___ Provided records
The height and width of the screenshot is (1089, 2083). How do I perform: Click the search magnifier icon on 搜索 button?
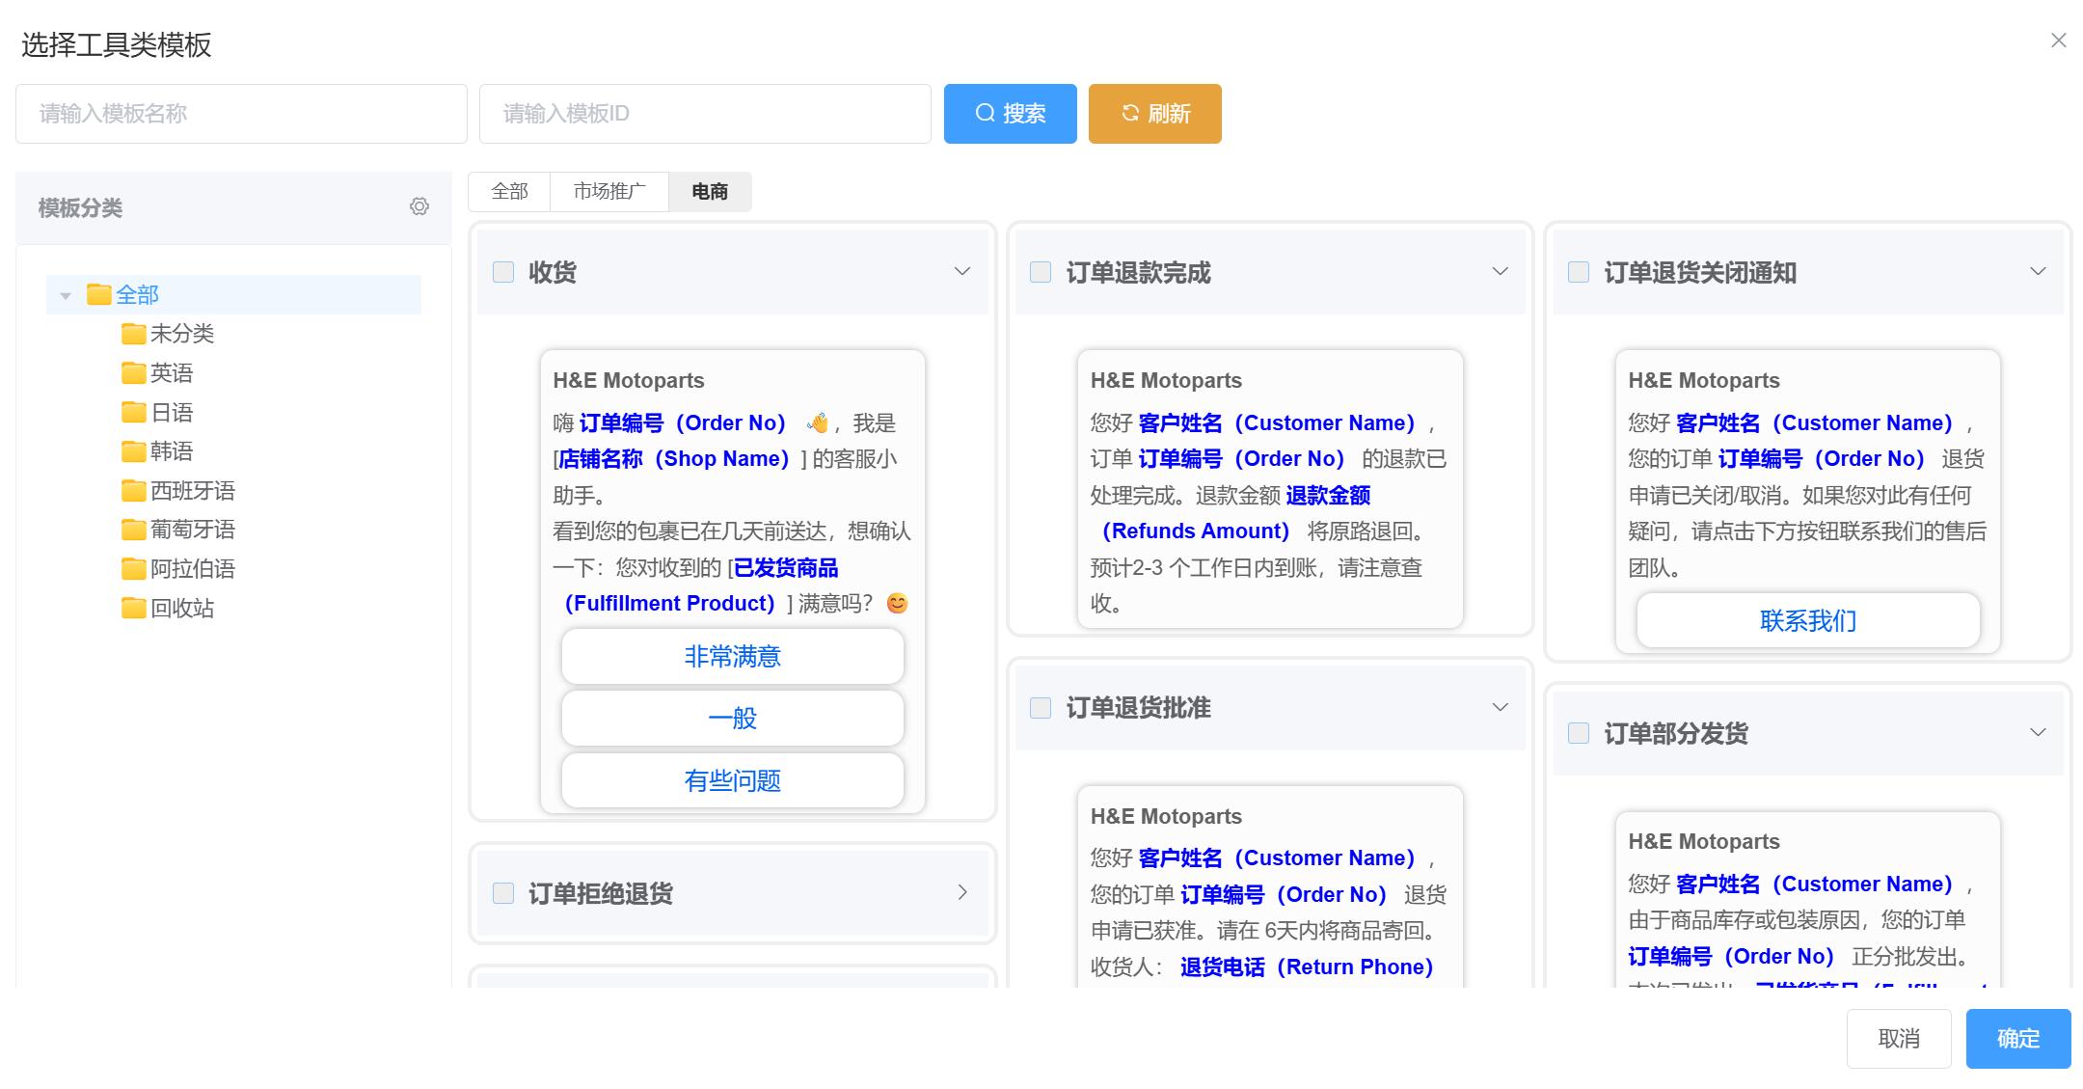[x=985, y=114]
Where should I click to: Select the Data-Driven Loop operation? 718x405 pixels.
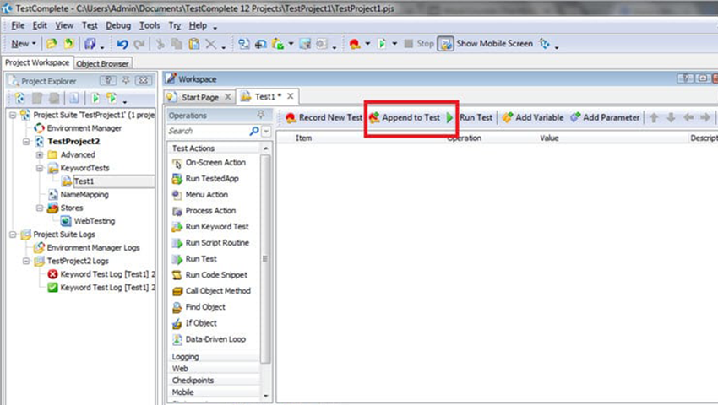(215, 339)
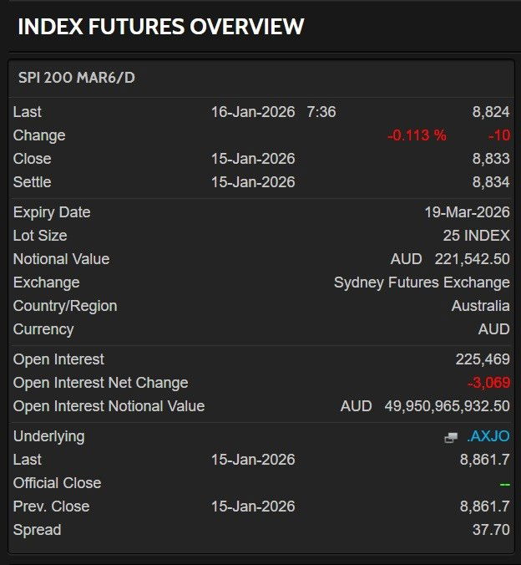Click the red -10 change value
Image resolution: width=521 pixels, height=565 pixels.
[x=498, y=135]
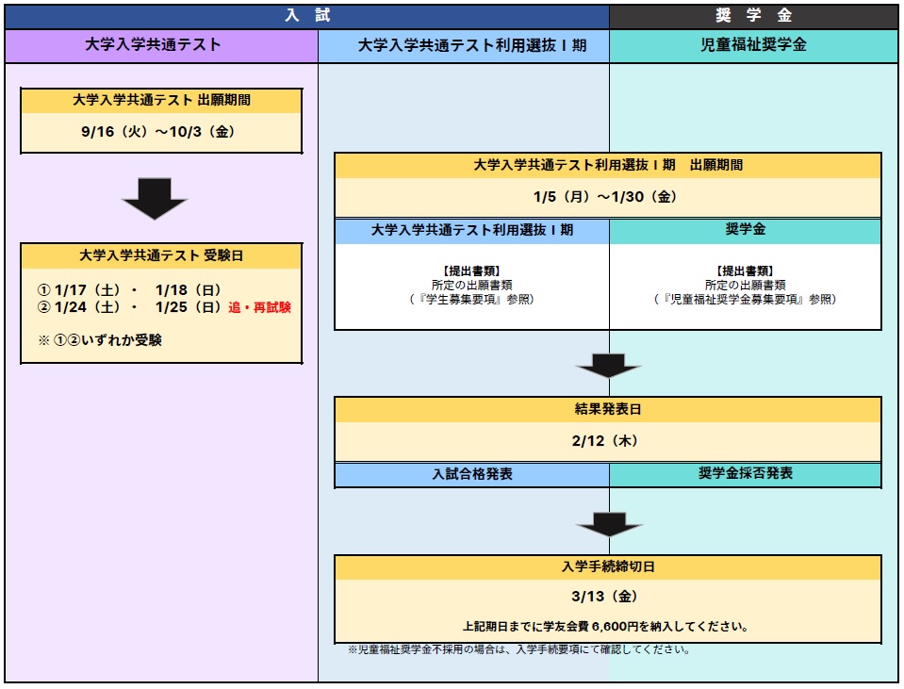The width and height of the screenshot is (904, 689).
Task: Select the 入試 top header bar
Action: coord(307,16)
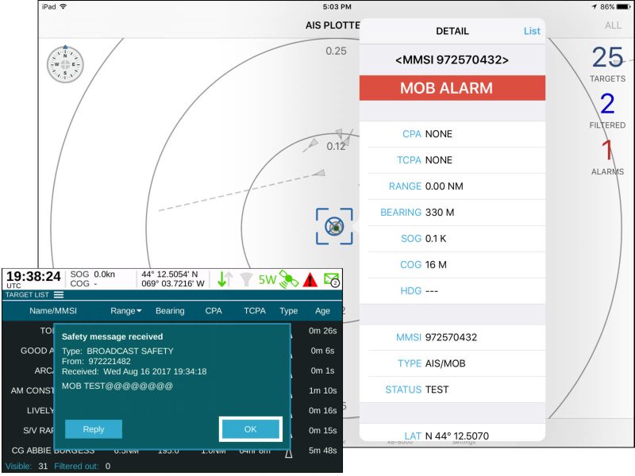Tap the battery indicator in the status bar
Image resolution: width=635 pixels, height=476 pixels.
tap(622, 6)
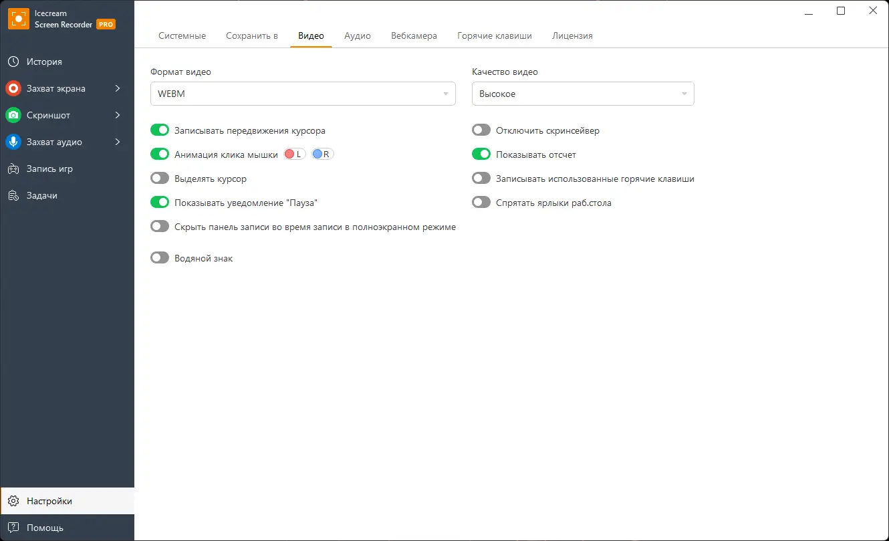Open the Горячие клавиши tab
Viewport: 889px width, 541px height.
(495, 35)
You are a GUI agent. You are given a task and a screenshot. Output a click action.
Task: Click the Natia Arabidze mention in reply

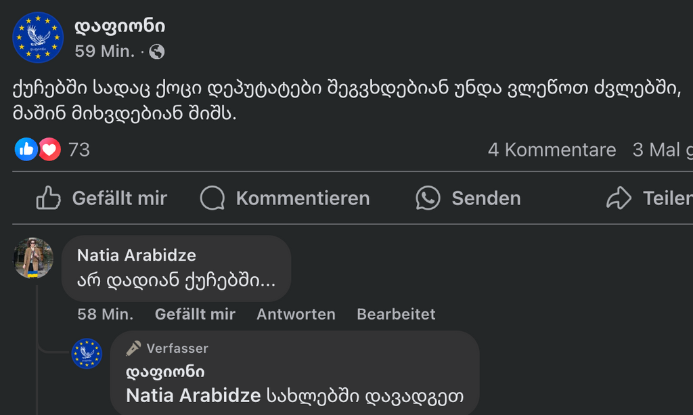coord(194,395)
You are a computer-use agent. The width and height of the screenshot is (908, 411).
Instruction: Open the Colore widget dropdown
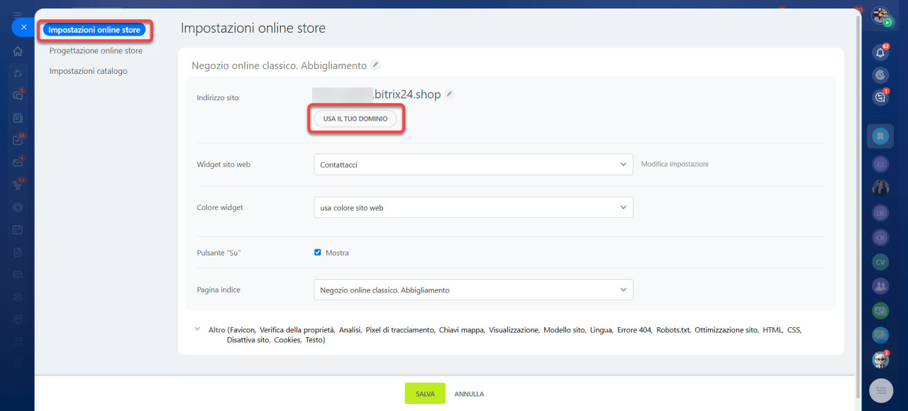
______
**Request:** Rewrite all of the records above as a numbered list, one line per item, skipping blank lines. Omit the pictures.

**Answer to the exercise:**
1. The height and width of the screenshot is (1089, 2083). How do I perform: Click the search magnifier icon on 搜索 button?
2. [x=985, y=114]
3. Where should I click to: Select the Data-Driven Loop operation? 718x405 pixels.
4. (215, 339)
5. Click the red -10 change value
6. Image resolution: width=521 pixels, height=565 pixels.
7. [x=498, y=135]
8. The width and height of the screenshot is (904, 689).
9. Task: Select the 入試 top header bar
10. Action: coord(307,16)
11. Tap the battery indicator in the status bar
12. Image resolution: width=635 pixels, height=476 pixels.
13. tap(622, 6)
14. Open the Горячие клавиши tab
15. Viewport: 889px width, 541px height.
16. (495, 35)
17. You are a GUI agent. You are given a task and a screenshot. Output a click action.
18. Task: Click the Natia Arabidze mention in reply
19. coord(194,395)
20. You are a computer-use agent. The width and height of the screenshot is (908, 411).
21. Instruction: Open the Colore widget dropdown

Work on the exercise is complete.